On January 30th, Iraqis will vote to choose two-hundred-seventy-five members of a national assembly. More than two-hundred political parties are already registered. United Nations monitors are in Iraq to prepare for the election.
Once elected, the national assembly will draft a new constitution. Voters will return to the polls later in 2005 to vote on the document. Salama al-Khafaji, a member of the interim National Council, says, "Having elections in Iraq is very important, and having them on time is also...important."
Terrorist attacks continue in parts of Iraq. But the insurgency will not disrupt the election process. Farid Ayar, a spokesman for Iraq's electoral commission, says, "No Iraqi province will be excluded because the law considers Iraq as one constituency, and therefore, it is not legal to exclude any province." The commission has begun a campaign to inform Iraqis about the election process and encourage them to vote.

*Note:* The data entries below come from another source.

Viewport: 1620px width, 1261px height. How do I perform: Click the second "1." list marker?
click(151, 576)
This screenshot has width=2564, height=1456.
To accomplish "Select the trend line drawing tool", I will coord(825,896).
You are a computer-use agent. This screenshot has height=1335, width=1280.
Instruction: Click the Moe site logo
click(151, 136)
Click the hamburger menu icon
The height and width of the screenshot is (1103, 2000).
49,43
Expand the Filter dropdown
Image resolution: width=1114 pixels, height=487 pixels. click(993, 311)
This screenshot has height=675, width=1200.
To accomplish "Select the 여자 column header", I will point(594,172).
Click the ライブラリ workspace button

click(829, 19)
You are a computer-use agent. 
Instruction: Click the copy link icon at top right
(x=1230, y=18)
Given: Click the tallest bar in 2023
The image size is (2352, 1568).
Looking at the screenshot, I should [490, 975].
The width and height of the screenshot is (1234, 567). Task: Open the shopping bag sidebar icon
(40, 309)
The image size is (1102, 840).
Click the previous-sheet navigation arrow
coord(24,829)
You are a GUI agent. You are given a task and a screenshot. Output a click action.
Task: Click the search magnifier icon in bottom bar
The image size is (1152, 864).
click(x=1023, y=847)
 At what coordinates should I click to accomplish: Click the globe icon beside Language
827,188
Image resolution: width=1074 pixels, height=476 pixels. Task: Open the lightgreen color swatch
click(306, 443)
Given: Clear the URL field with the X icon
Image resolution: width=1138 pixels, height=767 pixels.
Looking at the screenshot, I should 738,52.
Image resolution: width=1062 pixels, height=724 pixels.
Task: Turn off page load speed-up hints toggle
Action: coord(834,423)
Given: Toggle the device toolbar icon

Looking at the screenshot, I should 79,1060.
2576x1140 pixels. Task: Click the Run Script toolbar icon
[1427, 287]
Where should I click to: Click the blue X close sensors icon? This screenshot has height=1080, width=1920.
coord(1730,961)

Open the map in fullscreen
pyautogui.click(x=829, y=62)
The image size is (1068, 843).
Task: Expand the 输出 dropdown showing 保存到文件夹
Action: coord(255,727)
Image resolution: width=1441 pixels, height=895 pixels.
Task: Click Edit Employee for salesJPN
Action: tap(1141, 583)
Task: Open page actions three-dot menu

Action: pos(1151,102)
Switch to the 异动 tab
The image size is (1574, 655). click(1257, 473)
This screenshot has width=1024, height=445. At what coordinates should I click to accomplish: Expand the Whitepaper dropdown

President George W. Bush says that the elections are an important step forward:
"The United States of America will stay the course and we will complete the task. We will help Iraq develop a democracy and the world will be better off for it. Free societies don't attack each other. Democracies listen to the aspirations of their people, not feed hatred and resentment and future terrorists."
Khalood al-Zayadi is a thirty-year-old woman who works at an Iraqi newspaper. She says that almost everyone in Iraq wants the election:
"Many things change. Maybe the government changes. Maybe the leader of Iraq change[s]. Maybe laws of Iraq will change. Many, many things will be changed."
"At every stage in this process of establishing self-government, the Iraqi people and their leaders have met the schedules they set, and have overcome their challenges with confidence," says President Bush. And, "they will continue to do so."